A working knowledge of shell scripting is essential to anyone wishing to become reasonably proficient at system administration, even if they do not anticipate ever having to actually write a script. Consider that as a Linux machine boots up, it executes the shell scripts in /etc/rc.d to restore the system configuration and set up services. A detailed understanding of these startup scripts is important for analyzing the behavior of a system, and possibly modifying it.

Not to mention I’ll bet every sysadmin is doing some menial tasks over and over again instead of automating or simplifying them with a script. Sometimes you just don’t realize it. For instance, I can’t tell you how many times I’ve typed a loooong find command to recursively set AFS permissions and I just wrote a wrapper to do it with just two parameters the other day. That one script will literally save me minutes each week. Keep at it and you’ll save hours a week.

10 mental blocks keeping you from being a kick-ass sysadmin

Ok, it’s actually an article about 10 Mental Blocks to Creative Thinking but isn’t creative thinking a huge part of being a kick-ass sysadmin? Here’s what I thought of when I read each point, but I highly recommend that you read the whole article and look for ways it applies to you.

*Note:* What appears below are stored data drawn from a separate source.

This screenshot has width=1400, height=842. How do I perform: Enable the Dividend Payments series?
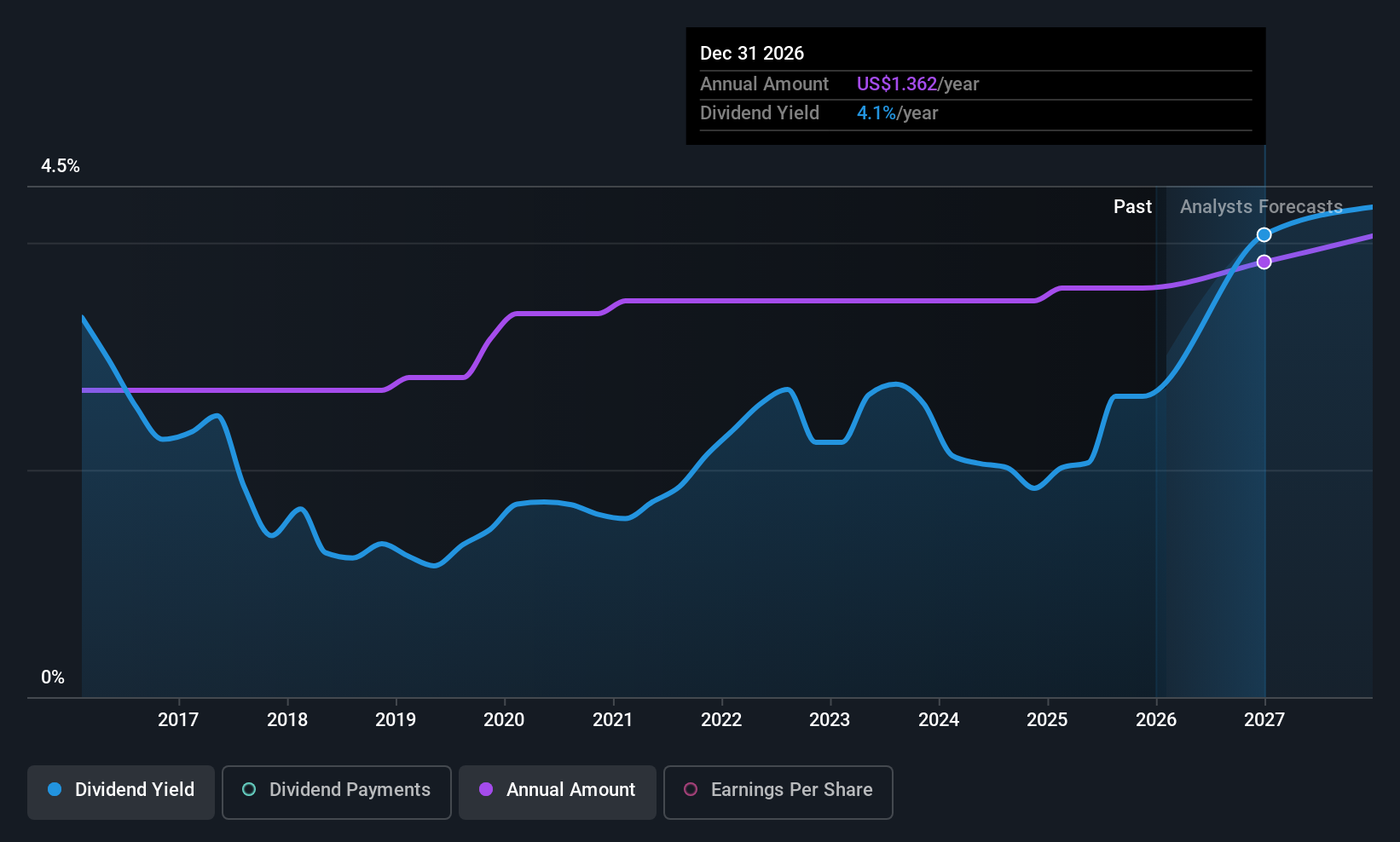coord(337,793)
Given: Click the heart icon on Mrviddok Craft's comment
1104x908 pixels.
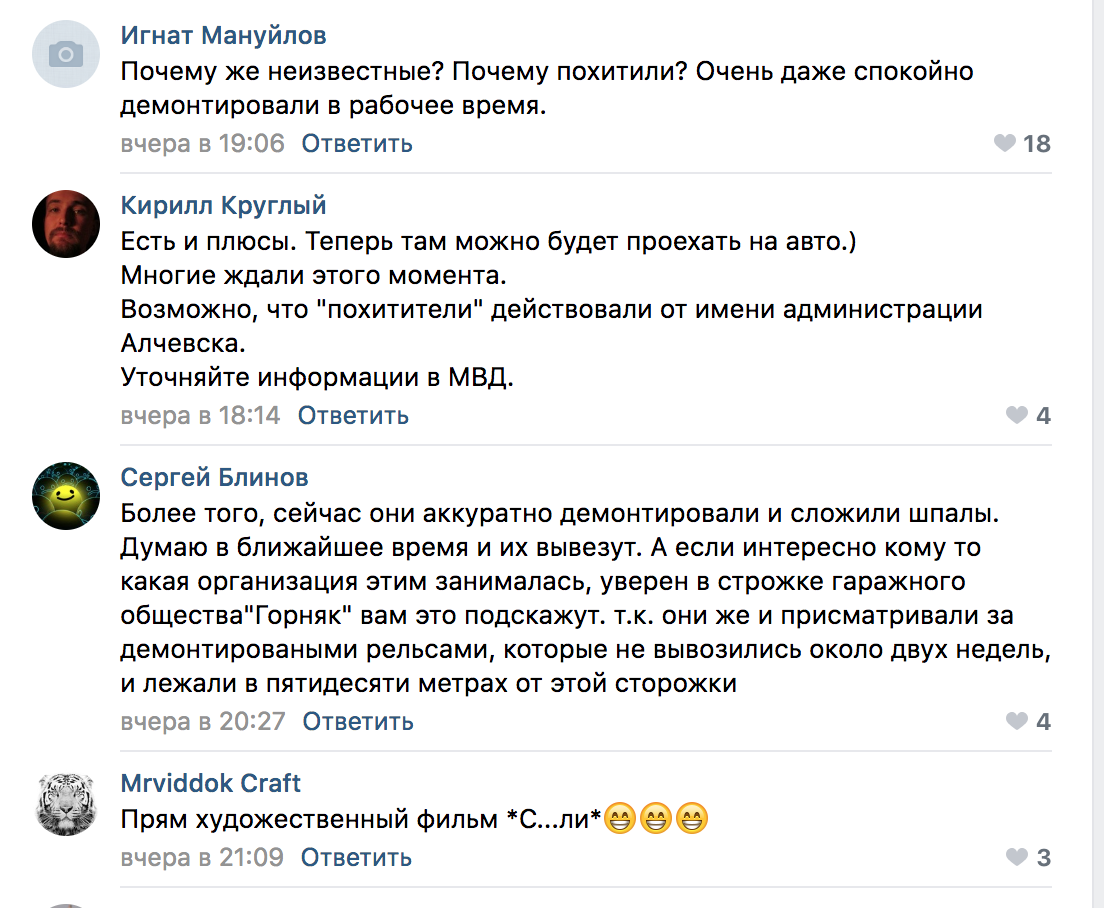Looking at the screenshot, I should tap(1017, 857).
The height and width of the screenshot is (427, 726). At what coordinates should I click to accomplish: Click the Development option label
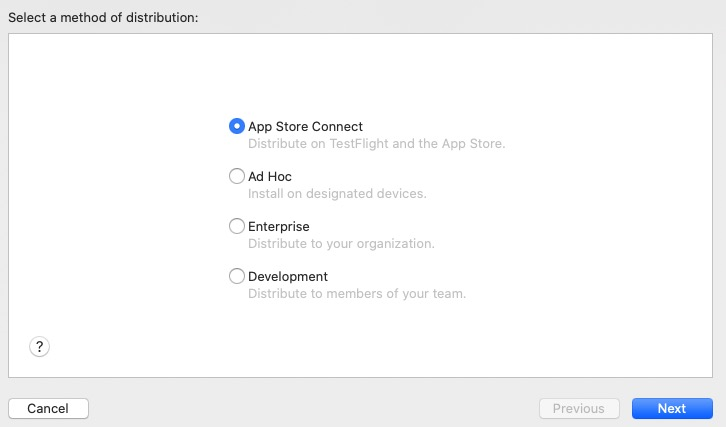(288, 276)
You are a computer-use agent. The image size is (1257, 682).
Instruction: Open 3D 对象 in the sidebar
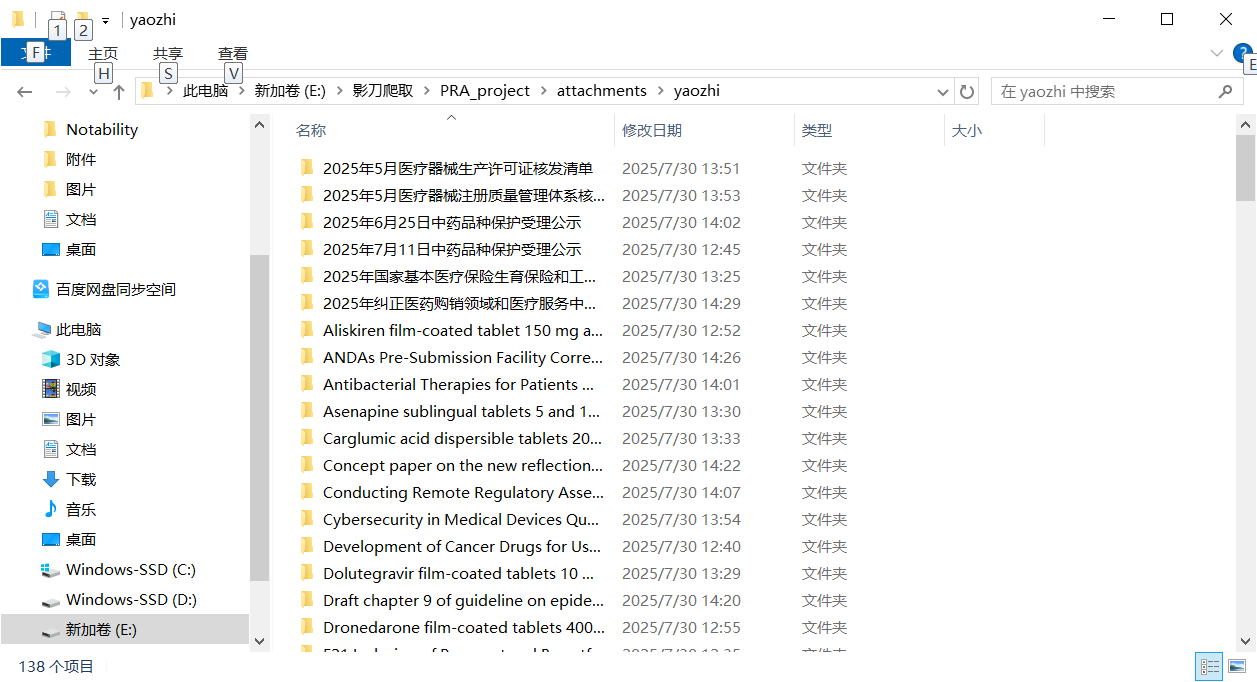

In terms of what mindset you should be in:

  1. There is almost always more than one right answer.
  2. Don’t be so rigid with your logic that you become blind to other possibilities.
  3. Always question everything – “why” or “why not”.
  4. Always ask “what if” and explore ideas even if they don’t seem feasible on the surface.
  5. Make time to play. You’ll be amazed at what problems you solve when you’re not at your desk.
  6. Never say “That’s not part of my job” and explore and learn about as much as you can.
  7. Try to think about things differently than everyone else at the table is.
  8. There is no black and white, only gray, and that’s ok.
  9. It’s ok to be wrong and you will be. It’s ok to make mistakes and you will. Learn from it.
  10. If you think you can’t do it, then you can’t. You won’t really know unless you try.